Is the US Military Hiding Data on Dead Russian Mars Probe?

Failed Russian Mars probe Phobos-Grunt, trapped in Earth orbit since launch, is expected to re-enter the atmosphere in January, 2012.
Failed Russian Mars probe Phobos-Grunt, trapped in Earth orbit since launch, is expected to re-enter the atmosphere in January, 2012. (Image credit: SPACE.com/Karl Tate)

In the latest twist in what has become an increasingly mysterious saga, the U.S. military appears to have removed links from a public website for tracking data on a dead Russian Mars probe that fell to Earth and plunged into the Pacific Ocean on Jan. 15, according to media reports.

Breaking with standard practice, the military removed links from the Space Track website, which is operated by U.S. Strategic Command, to information on the defunct Russian Phobos-Grunt spacecraft's predicted re-entry, and did not publish any confirmation of the probe's fall, reported Aviation Week.

On Jan. 12, the Space Track website originally published information on the estimated re-entry track for Phobos-Grunt, a Russian probe that malfunctioned shortly after its November 2011 launch and was stuck in low-Earth orbit for more than two months.

After routine updates and revised estimates over the course of the next two days, the military removed links to these re-entry predictions and did not publish final confirmation data on the spacecraft's fall on Jan. 15, according to Aviation Week.

"There are links to other recent reentries from the past 30 days, six or seven objects, including one that is slated to come down in the next day or so," Brian Weeden, an orbital debris expert at the Secure World Foundation in Washington, D.C., told Aviation Week. [6 Biggest Spacecraft to Fall Uncontrolled From Space]

This artist's concept shows fuel from Russia's failed Mars probe Phobos-Grunt burning from a ruptured fuel tank as the spacecraft re-enters the atmosphere. (Image credit: Michael Carroll)

Now, the website's only statement about the fall of Phobos-Grunt reads, "Information regarding the Phobos-Grunt (SCC# 37872) is being accomplished in a different format. This format is different from standard entries posted to Space Track," reported Aviation Week.

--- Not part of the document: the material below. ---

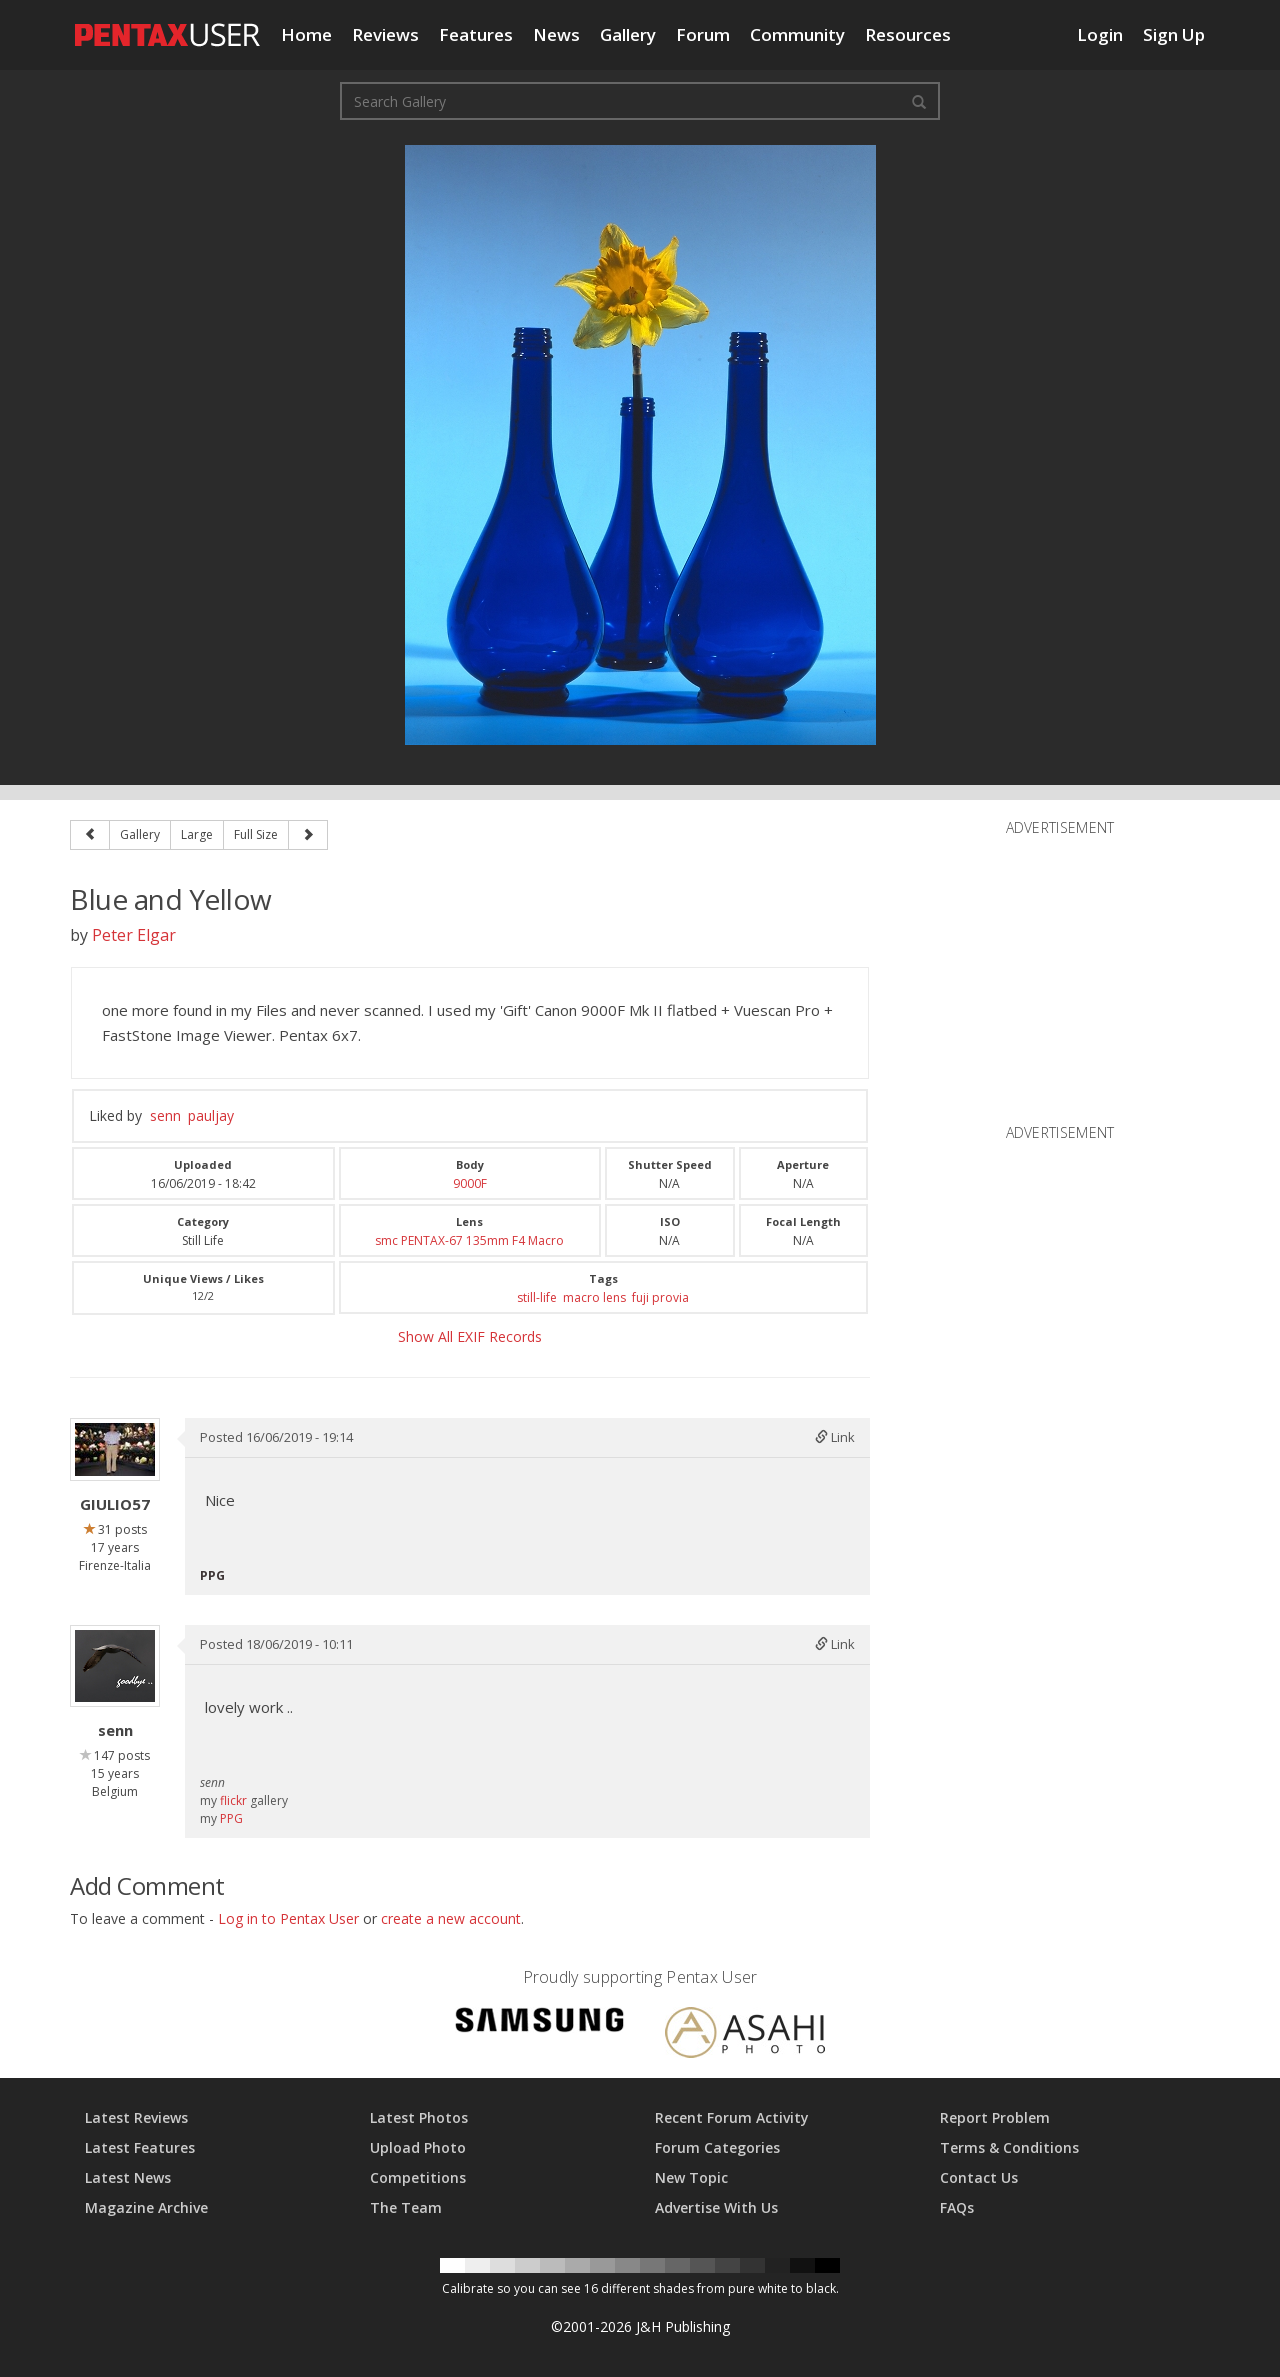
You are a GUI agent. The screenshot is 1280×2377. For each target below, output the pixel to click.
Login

Weeden is a former U.S. Air Force officer, and he once directed the Joint Space Operations Center's orbital analyst training program. He noted that the military's handling of the fall of Phobos-Grunt was unusual. 

"This also appears to run counter to the expressed policy of the U.S. government to improve its data-sharing efforts on space situational awareness, and undermines efforts by other U.S. government agencies such as NASA and the State Department to communicate with the public and other countries on reentries," Weeden told Aviation Week.

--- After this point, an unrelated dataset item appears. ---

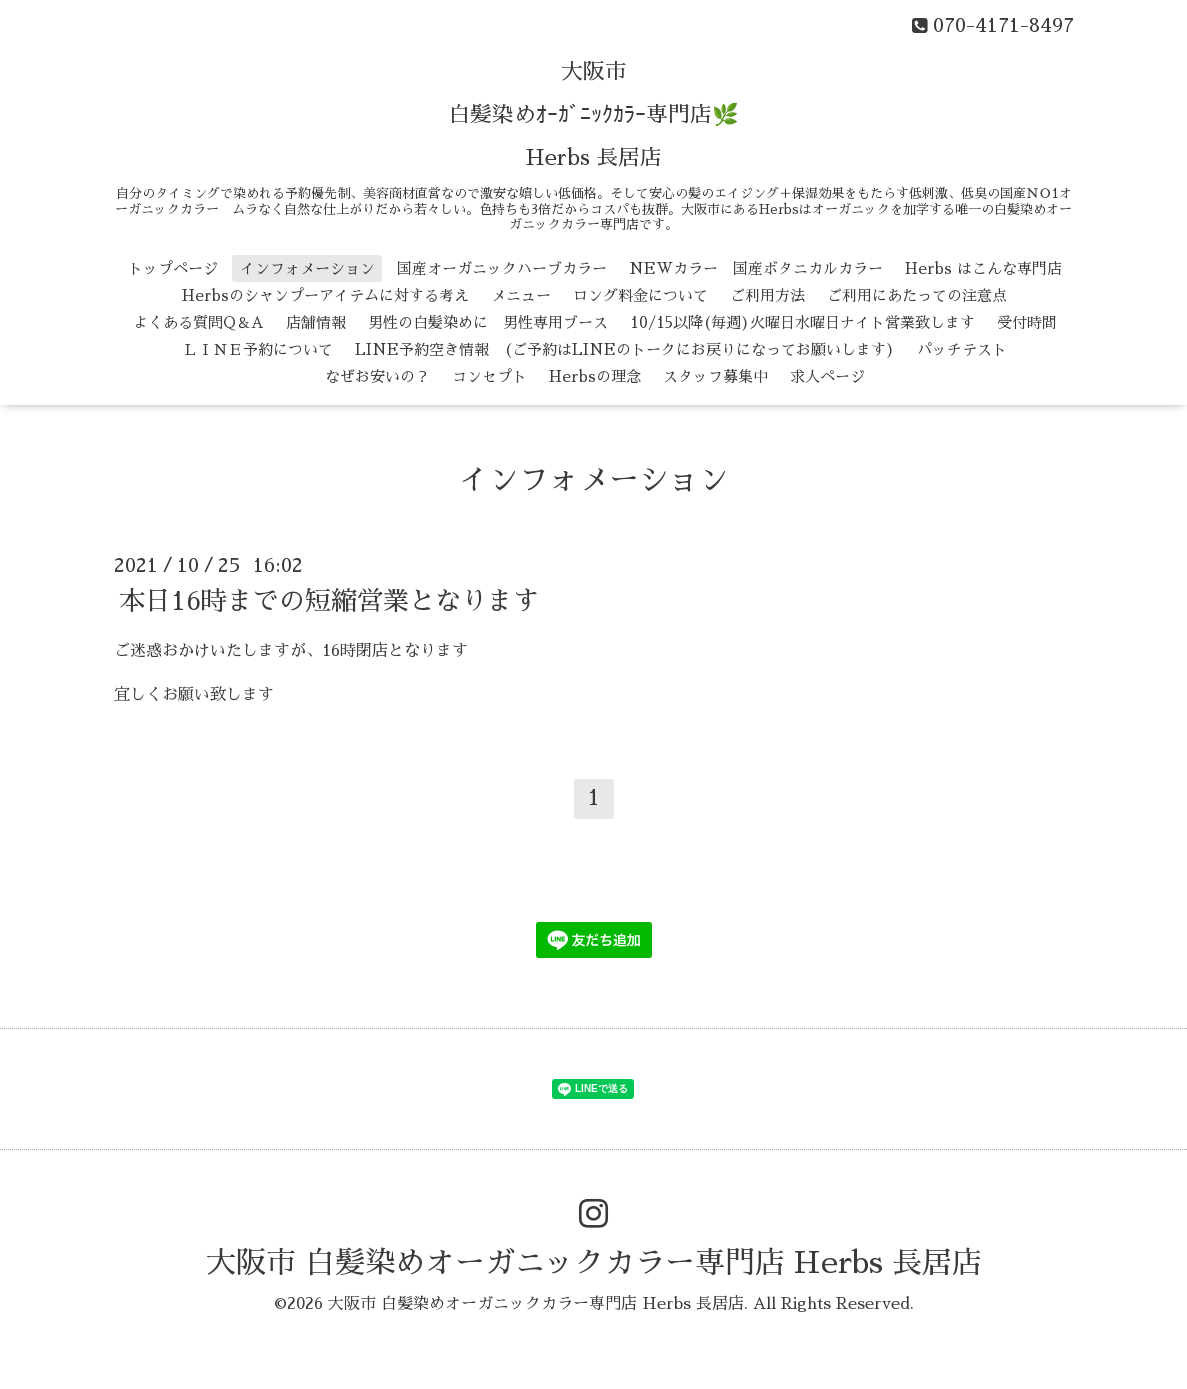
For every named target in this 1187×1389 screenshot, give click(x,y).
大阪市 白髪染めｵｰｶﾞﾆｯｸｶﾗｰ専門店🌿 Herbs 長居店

Space Track logs data on thousands of pieces of orbital debris and space junk from the extensive catalog put together by the Joint Space Operations Center at Vandenberg Air Force Base in California. The unclassified site is password-protected but has more than 39,000 registered users worldwide.

Phobos-Grunt launched on Nov. 8 on a mission to collect soil samples from the Mars moon Phobos. A glitch shortly after launch prevented the spacecraft from accelerating toward the Red Planet.

After languishing in Earth orbit for more than two months, Phobos-Grunt reportedly fell over the Pacific Ocean on Jan. 15, but conflicting accounts stirred up confusion over where exactly the probe landed. An official statement from the Russian Federal Space Agency reaffirmed the Pacific Ocean landing zone, but also said that this impact area had been determined based on orbital data and that they had no tracking or visual data.

Russian officials have also reportedly claimed that strong emissions from an American radar station on an island in the Pacific Ocean could have accidentally led to the destruction of Phobos-Grunt.

The ill-fated spacecraft has been an embarrassment for Russia, which has now failed 16 out of 20 times to send a successful probe to Mars.